Suppose we are working in a preadditive category.

We have arrows $g_1 : A\rightarrow B$ and $g_2 : A\rightarrow C$. The task is to show that the pushout of the diagram corresponding to these arrows is the cokernel of the map $g_1 + g_2 : A\rightarrow B + C$ along with the obvious arrows from $B$ and $C$ to it. Note that $+$ denotes the coproduct here. I'll use $\iota_j$ to denote the canonical injections.

I don't have any experience proving that the limit of two diagrams is the same but this is what I have so far:

Suppose $(Q, q)$ is the cokernel in question. Then I want to show that $(Q,q\circ \iota_1,q\circ\iota_2)$ is the pushout for $g_1$ and $g_2$.

Firstly, $q\circ\iota_1\circ g_1 = q\circ(g_1+g_2) = q\circ\iota_2\circ g_2$ so it commutes with the diagram so all that's left is to show that we have universality.
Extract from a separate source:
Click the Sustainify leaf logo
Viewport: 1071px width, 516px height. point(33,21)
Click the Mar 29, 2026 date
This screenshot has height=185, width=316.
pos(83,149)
These composites are also equal to $0_{AQ}$ but I'm not sure that's relevant.

So suppose we have an object $P$ and maps $p_1 : B\rightarrow P$ and $p_2 : C\rightarrow P$ such that $p_1\circ g_1 = p_2\circ g_2$. To show that $Q$ is universal with respect to this diagram I need to construct a unique map from $Q\rightarrow P$. Since $Q$ is the cokernel object for the map $g_1+g_2$ I want to use the universal property of the cokernel to get a unique map from $Q\rightarrow P$.

So to that end I tried to show that $\langle p_1, p_2\rangle \circ (g_1+g_2) = 0_{A,P}$, where $\langle p_1,p_2\rangle : B + C\rightarrow P$ is the map guaranteed by the definition of the coproduct.

But here's where I'm stuck, I don't know how to show that $\langle p_1, p_2\rangle \circ (g_1+g_2) = 0_{A,P}$.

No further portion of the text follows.